§ **INPUT ROWS**
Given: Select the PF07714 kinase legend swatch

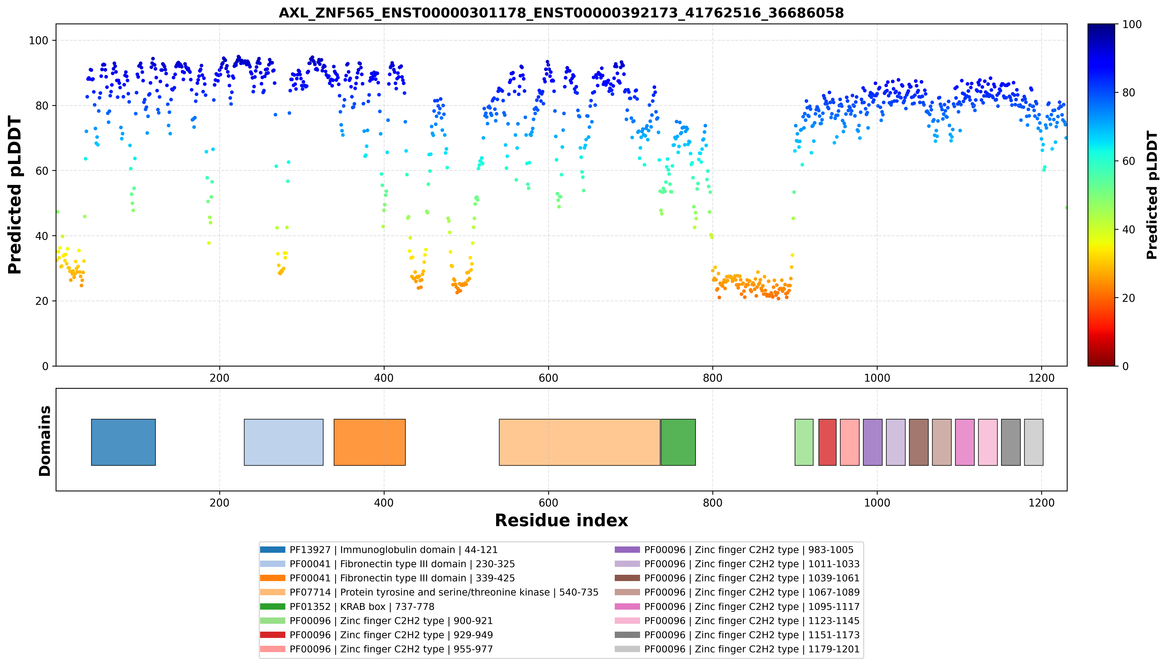Looking at the screenshot, I should pyautogui.click(x=272, y=592).
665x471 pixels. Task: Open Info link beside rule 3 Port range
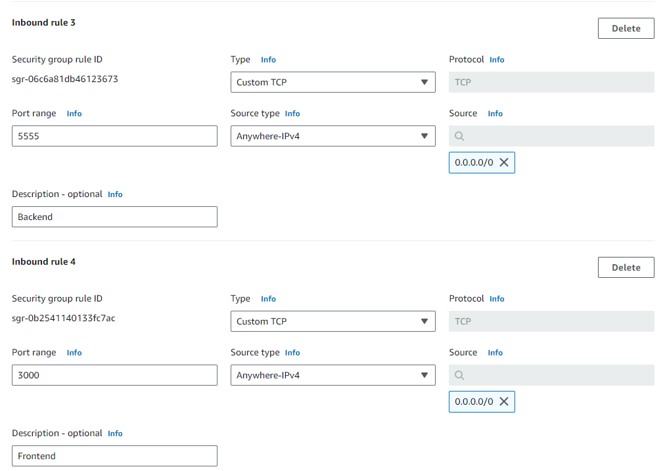tap(74, 114)
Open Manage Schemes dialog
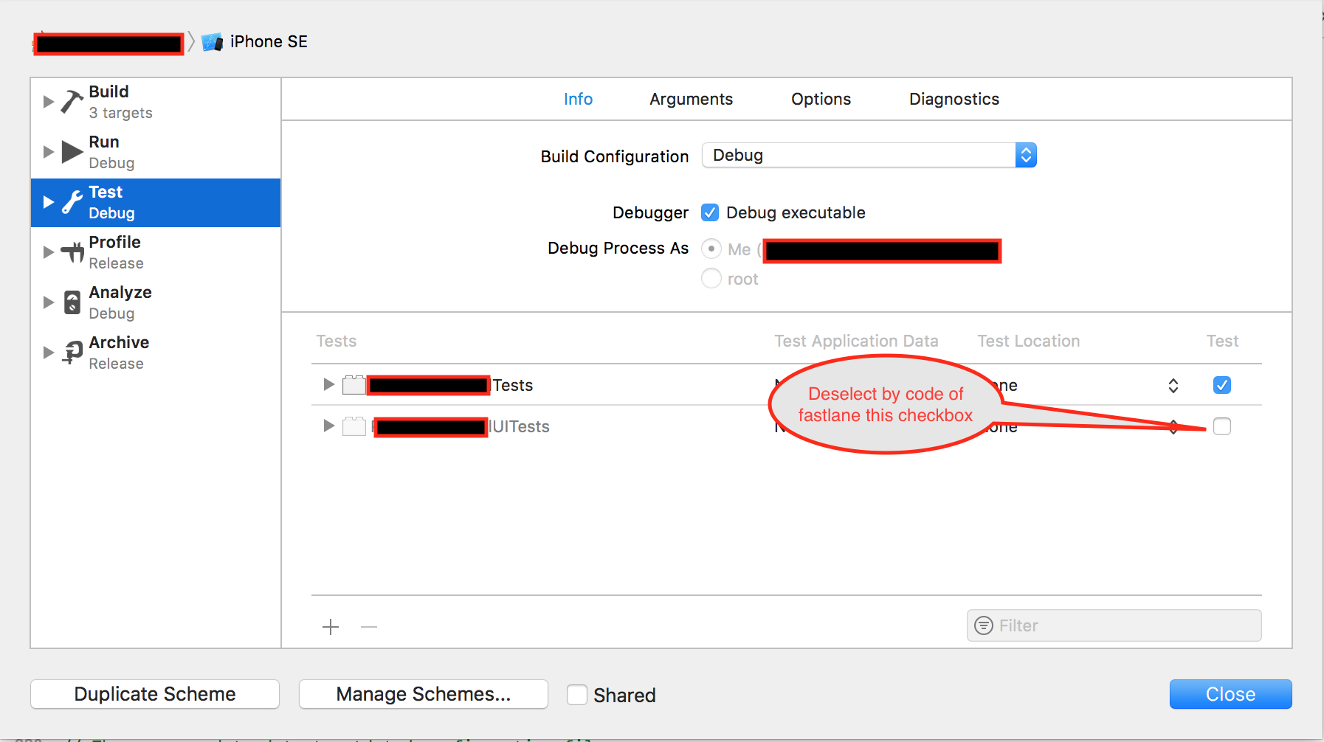1324x742 pixels. [423, 694]
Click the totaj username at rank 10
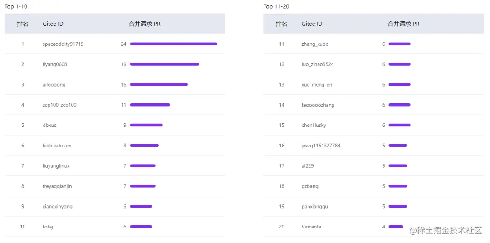Image resolution: width=490 pixels, height=243 pixels. [x=48, y=227]
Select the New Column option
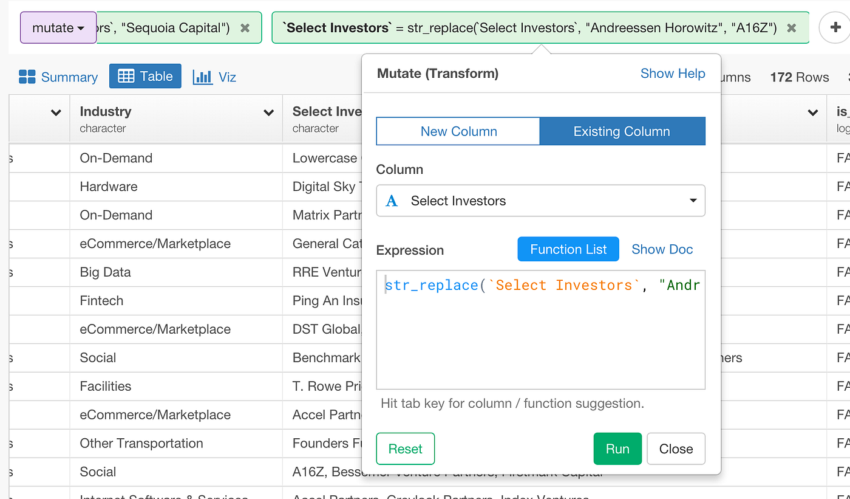 pos(458,131)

§ **TASK STATEMENT**
Rewrite the records above, changing every "Select" to "Choose" and keeping everything else the same. Leave the pictures out.

§ **REPLY**
Given: Choose the PF07714 kinase legend swatch

Looking at the screenshot, I should pyautogui.click(x=272, y=592).
665x471 pixels. Task: Open Info link beside rule 3 Port range
tap(74, 114)
Open Manage Schemes dialog
1324x742 pixels. [423, 694]
Click the totaj username at rank 10
Image resolution: width=490 pixels, height=243 pixels. [x=48, y=227]
Choose the New Column option
 pos(458,131)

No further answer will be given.